社長もなかなか苦労が多いと彼女は思つた。しかし、それにしても、もうぼつぼつ仕事をはじめなければならぬ。それだのに、辻部長は、遠慮をしてゐるのか、それともまだ役に立つまいと思つてか、一向、仕事らしい仕事を与へてくれぬ。
彼女はある日たうとう部長をつかまへてかう云つた。
「あたくしにできますことなら、何かやらせていただきたうございますわ」
「いや、雑用はこれやもう、それ専用の人間がゐますからね。
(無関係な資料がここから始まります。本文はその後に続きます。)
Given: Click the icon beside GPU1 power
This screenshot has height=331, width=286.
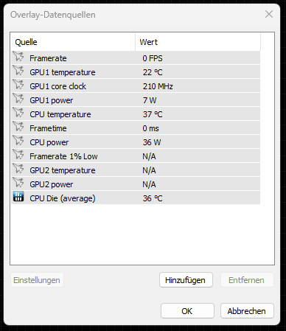Looking at the screenshot, I should pyautogui.click(x=18, y=99).
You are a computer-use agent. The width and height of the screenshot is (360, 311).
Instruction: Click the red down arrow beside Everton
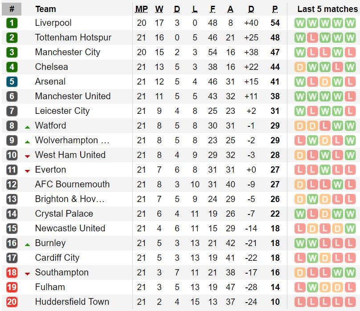27,171
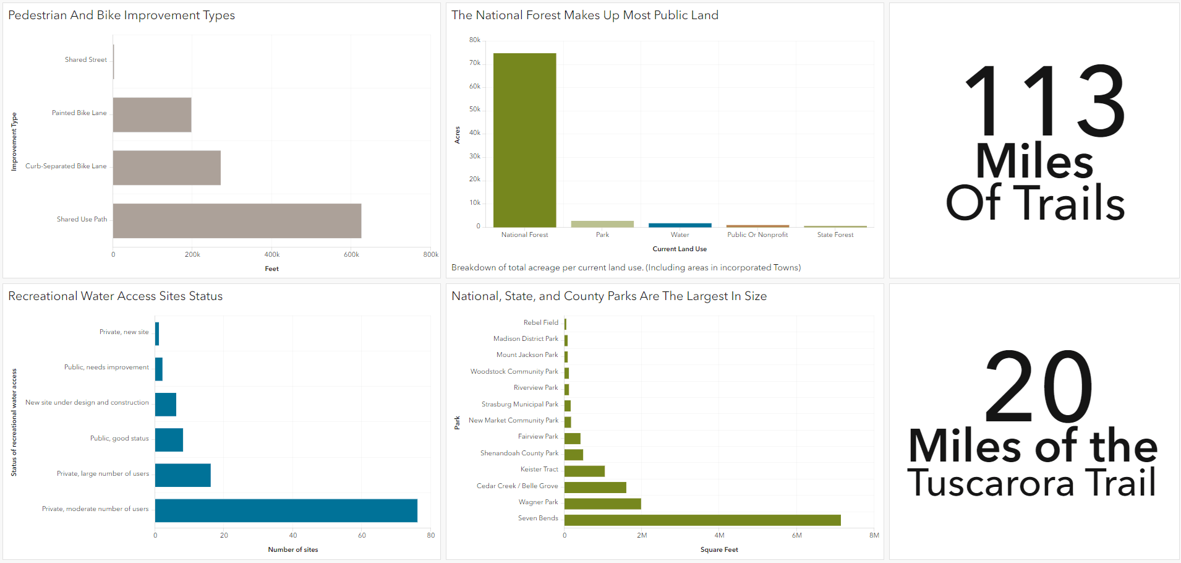Select the Water land use bar
This screenshot has width=1181, height=563.
680,225
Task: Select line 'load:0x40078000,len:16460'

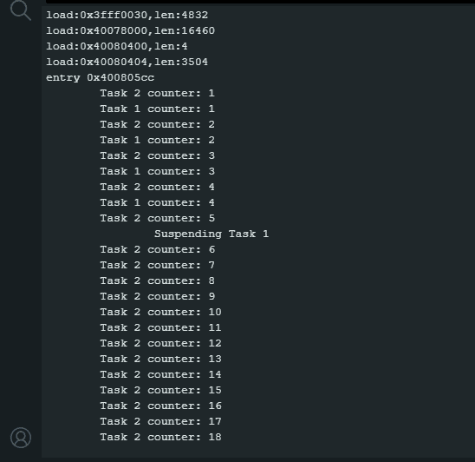Action: [130, 30]
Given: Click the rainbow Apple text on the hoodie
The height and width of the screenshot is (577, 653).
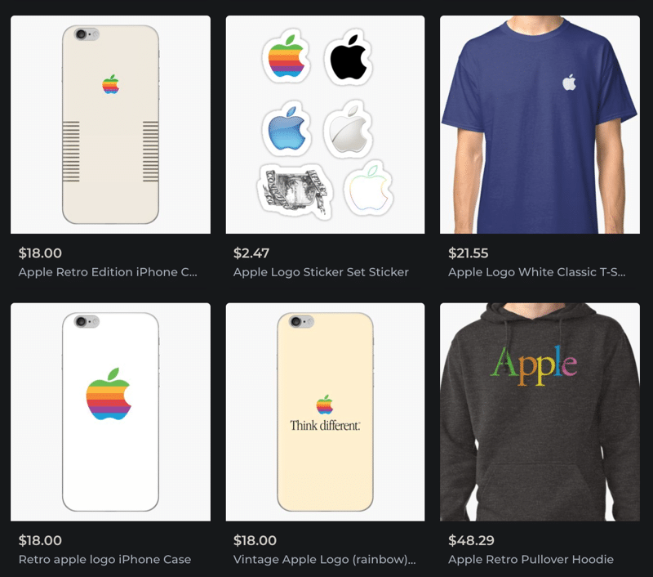Looking at the screenshot, I should point(533,365).
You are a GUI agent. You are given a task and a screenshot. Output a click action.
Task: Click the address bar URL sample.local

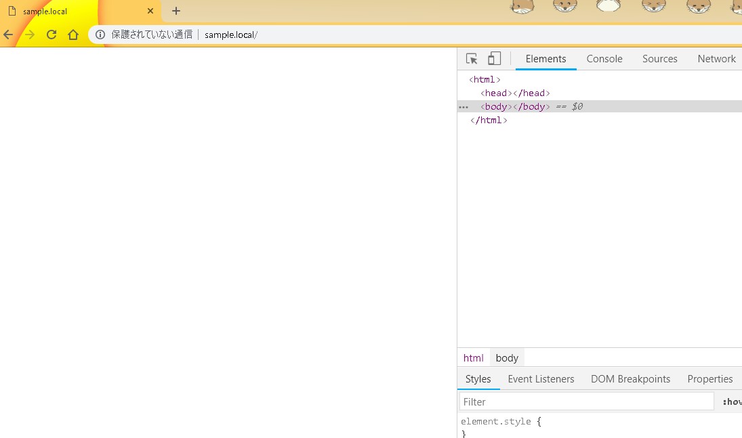click(230, 35)
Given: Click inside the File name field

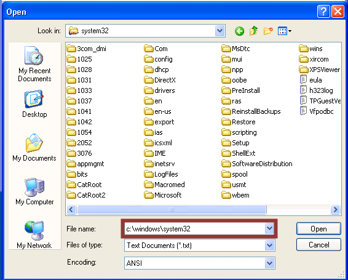Looking at the screenshot, I should pyautogui.click(x=195, y=228).
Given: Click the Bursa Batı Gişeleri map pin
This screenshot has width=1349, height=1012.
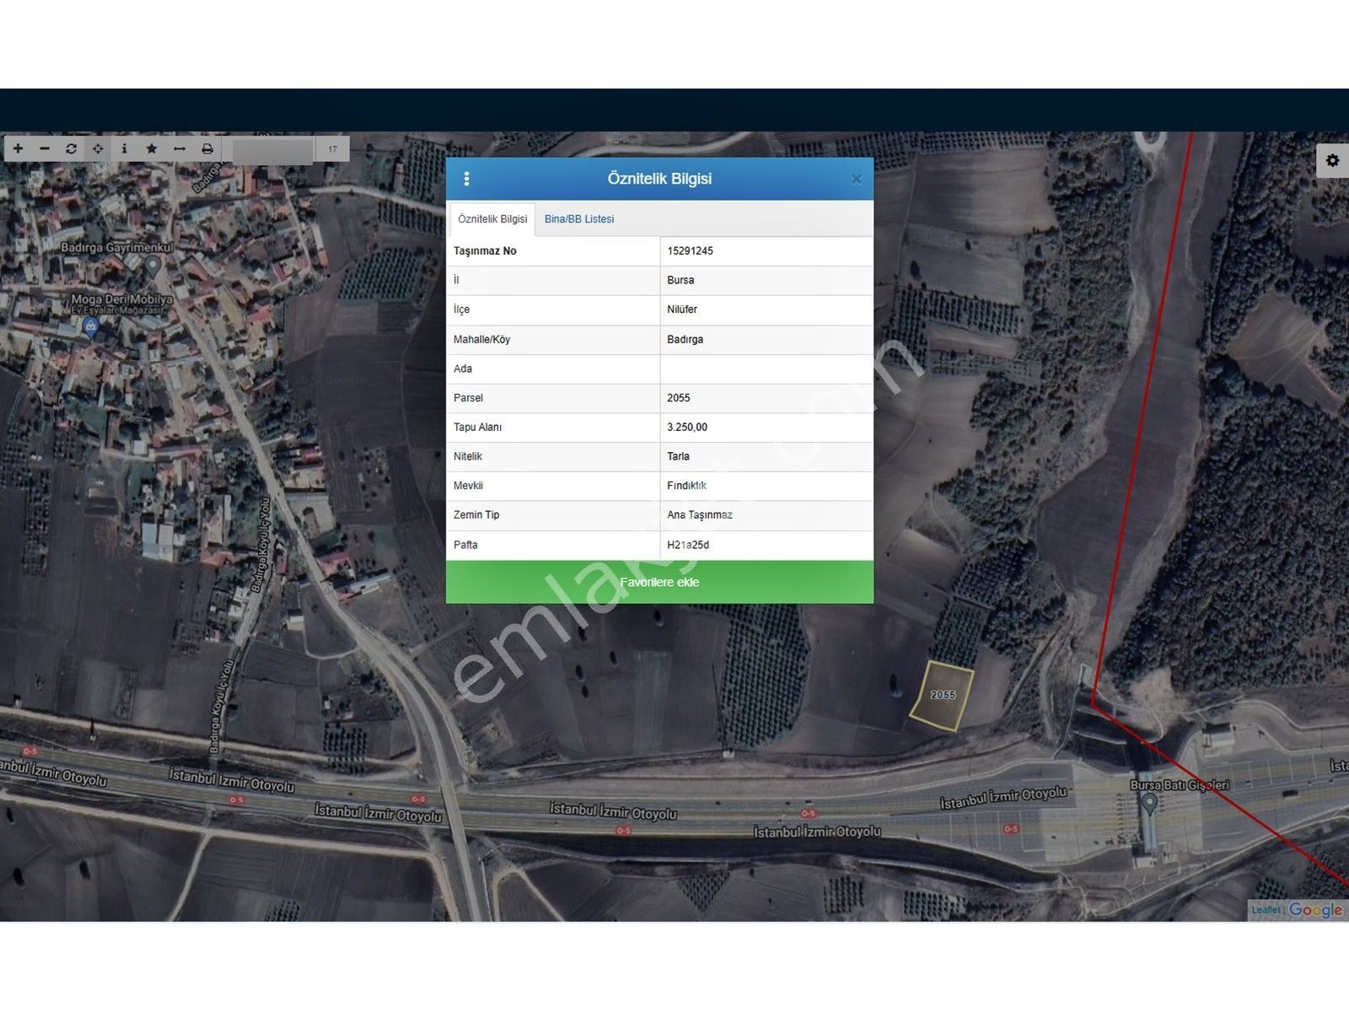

それより、今度区画割のできた杉並大宮前の土地をちよつと見て来て下さい。専務の御命名で「東光台」、東の光です、さうきまつたんですが、ひとつ、その宣伝文案をこさへてみてくれませんか。やはり、時局を反映させた文句を使はんと専務のお気に入らんですからな。これやまあご参考までに……」
「土地を見て参りましてからでよろしうございますね」
「さう、土地を見てですな、周囲の風物、つまり環境を、最上級の言葉で讃美するといふのが、まあわれわれの常識です。前例をみられたらわかります」
「拝見いたしました」
と、彼女は笑ひたいのを我慢して応へた。
「乗物の便利がちよつとわるいですからな。荻窪駅から、代田橋行のバスに乗つて、柳窪といふところで降ります。それから五日市街道を……」
この時、女事務員の一人が、
「斎木さん、お電話ですわ。あちら、お名前をおつしやいません」
彼女は受話機を通して聞きなれない男の声を聞いた。